The founding part of making this work is to make ref-counting on WTF::StringImpl atomic. We could then have global string and symbol tables guarded by locks, and remove a bunch of now-unnecessary API. It looks like Google dealt with the performance degradation by optimising the worst-hit areas and adding special API for bulk creation of strings - certainly that latter part seems like a very reasonable idea, to me. Antti has suggested removing destruction from deref and having a separate 'GC' thread to perform periodic destruction to possibly optimise both performance and size - we should probably look at this after seeing the impact without it first.

A rough, high-level plan;

1- Make ref/deref on StringImpl atomic and benchmark impact
2- Make string/symbol table static and guarded by a lock (already the case in some situations)
3- Remove now-unnecessary API (isolatedCopy, StringTableProvider...)
X- Experiment with GC thread as a way of mitigating performance impact of 1/2
X- Identify and optimise badly-impacted areas

I'm going to attempt to have a go at this, given its need in both OffscreenCanvas and GPUProcess. All suggestions/help/discussion appreciated.
Comment 1 Chris Lord 2020-11-27 07:32:22 PST
Using a very simple ref/deref benchmark on StringImpl, changing m_refCount to std::atomic<unsigned> makes it run at about 35% of current speed on a release build on this Xeon machine. Making refs use relaxed memory ordering makes that 40%, making them both relaxed to gauge what a GC thread might give us in terms of ref/deref perf increase is about the same (which surprised me a bit...)

Switching to an atomic ref count has a significant hit, the question will be how significant is it on real-world use-cases, once code has been refactored to take into account that Strings can be shared across threads now...
Comment 2 Chris Lord 2020-12-01 02:52:24 PST
Created attachment 415120 [details]
Patch
Comment 3 Chris Lord 2020-12-01 05:03:38 PST
Created attachment 415130 [details]
Patch
Comment 4 Chris Lord 2020-12-01 06:22:15 PST
Created attachment 415133 [details]
Patch
Comment 5 Chris Lord 2020-12-01 08:50:21 PST
The attached patch is a first run at (1) and (2).

speedtest goes from a 64.9 to a 60 on my machine (an 8% hit, which is above the error threshold) and Jetstream 1.1 is basically the same, I couldn't get Jetstream 2.0 to run (it hangs on bomb-workers).

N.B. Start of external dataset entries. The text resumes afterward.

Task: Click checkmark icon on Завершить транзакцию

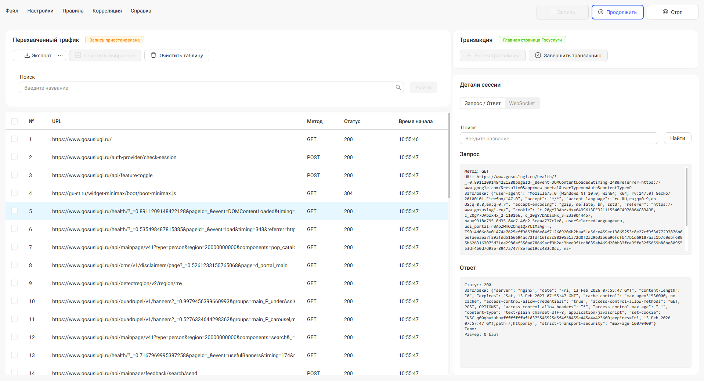Action: (x=538, y=55)
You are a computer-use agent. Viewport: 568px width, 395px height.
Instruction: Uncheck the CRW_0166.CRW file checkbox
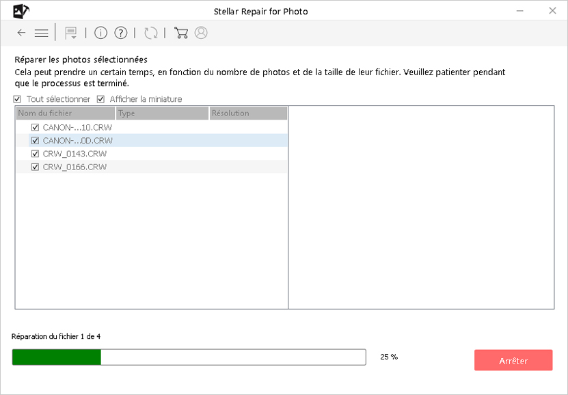tap(36, 167)
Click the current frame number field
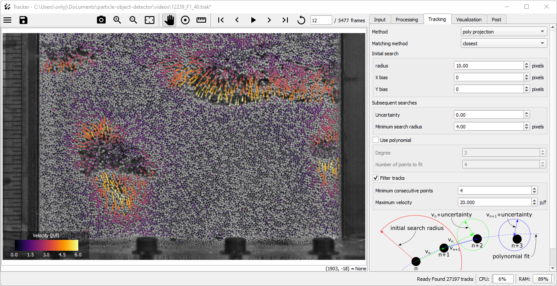 [x=321, y=20]
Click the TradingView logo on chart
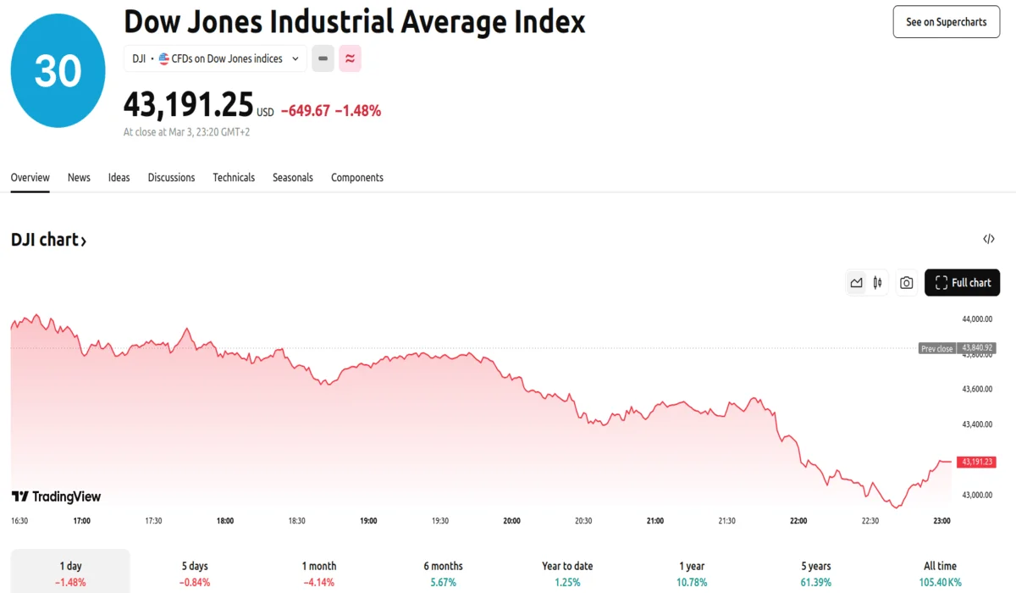This screenshot has width=1016, height=593. click(x=56, y=496)
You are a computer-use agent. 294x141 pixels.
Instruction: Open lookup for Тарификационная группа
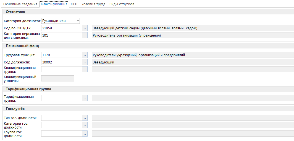[85, 98]
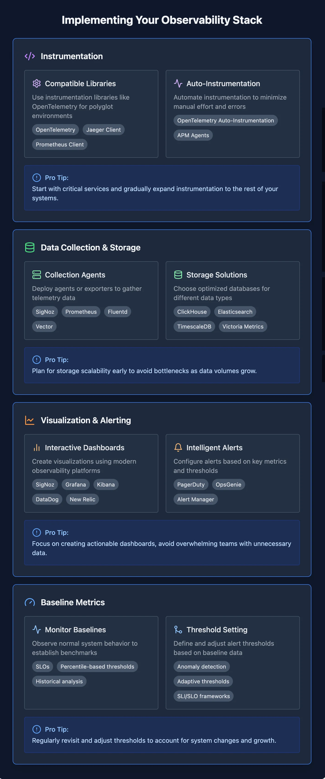Click the bar chart icon next to Interactive Dashboards
The height and width of the screenshot is (779, 325).
[x=37, y=448]
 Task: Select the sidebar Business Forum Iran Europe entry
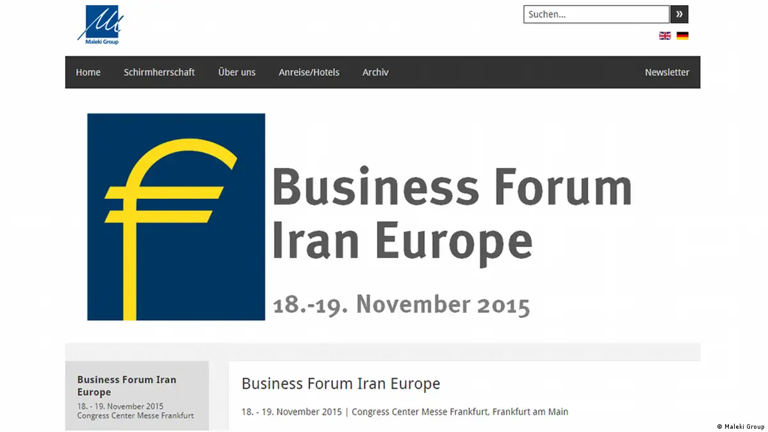point(126,386)
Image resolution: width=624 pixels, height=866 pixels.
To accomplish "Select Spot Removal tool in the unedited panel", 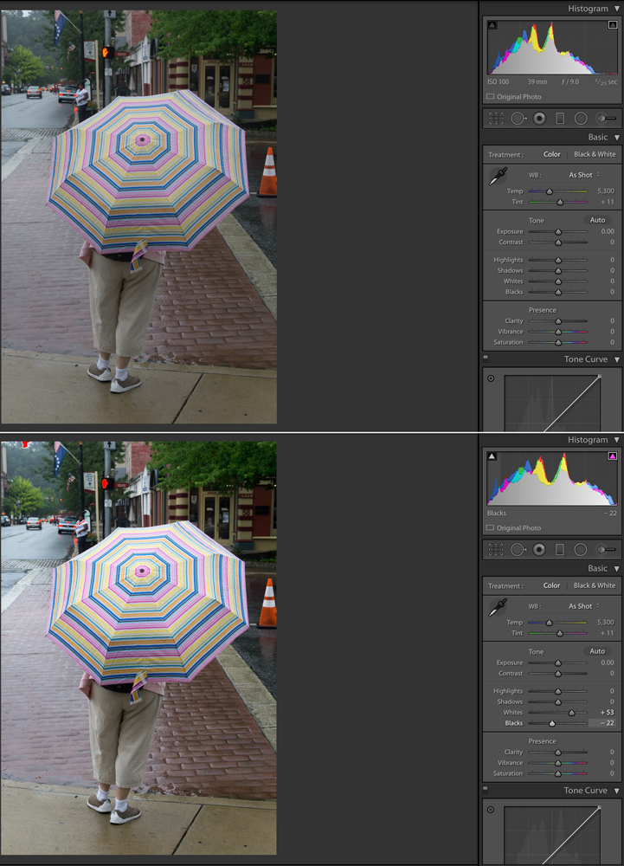I will [x=518, y=118].
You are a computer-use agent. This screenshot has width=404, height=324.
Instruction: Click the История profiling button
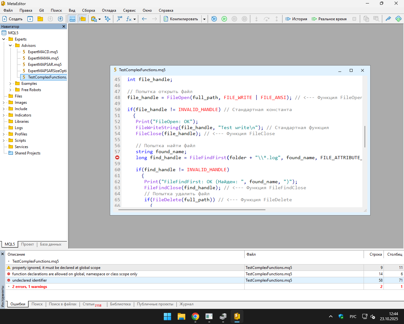[296, 19]
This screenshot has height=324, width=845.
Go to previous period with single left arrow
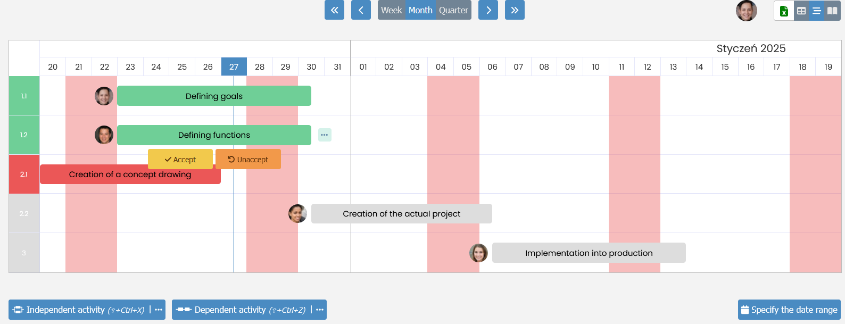[x=361, y=10]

I haven't done any profiling yet to see where the hits are, but I think it's worth doing a first run at (3) before that.
Comment 6 Yusuke Suzuki 2020-12-01 11:09:25 PST
Comment on attachment 415133 [details]
Patch

View in context: https://bugs.webkit.org/attachment.cgi?id=415133&action=review

> Source/WTF/wtf/text/StringImpl.h:1124
> +        if (!(refCount - s_refCountIncrement)) {
> +            StringImpl::destroy(this);
> +            return;
> +        }

I think this is not safe. Let's consider the following scenario.

1. There are two threads, A and B.
2. A thread deref-ed an atomic string "TEST", and about to calling StringImpl::destroy
3. But at (2), still the atomic string "TEST" is in AtomStringTable
4. B thread attempts to get "TEST" atomic string from the table, and B thread found (2)'s atomic string. Ref it and start using it.
5. A thread starts calling StringImpl::destroy and (2)'s string gets destroyed
6. Now, B thread is having destroyed StringImpl, UAF.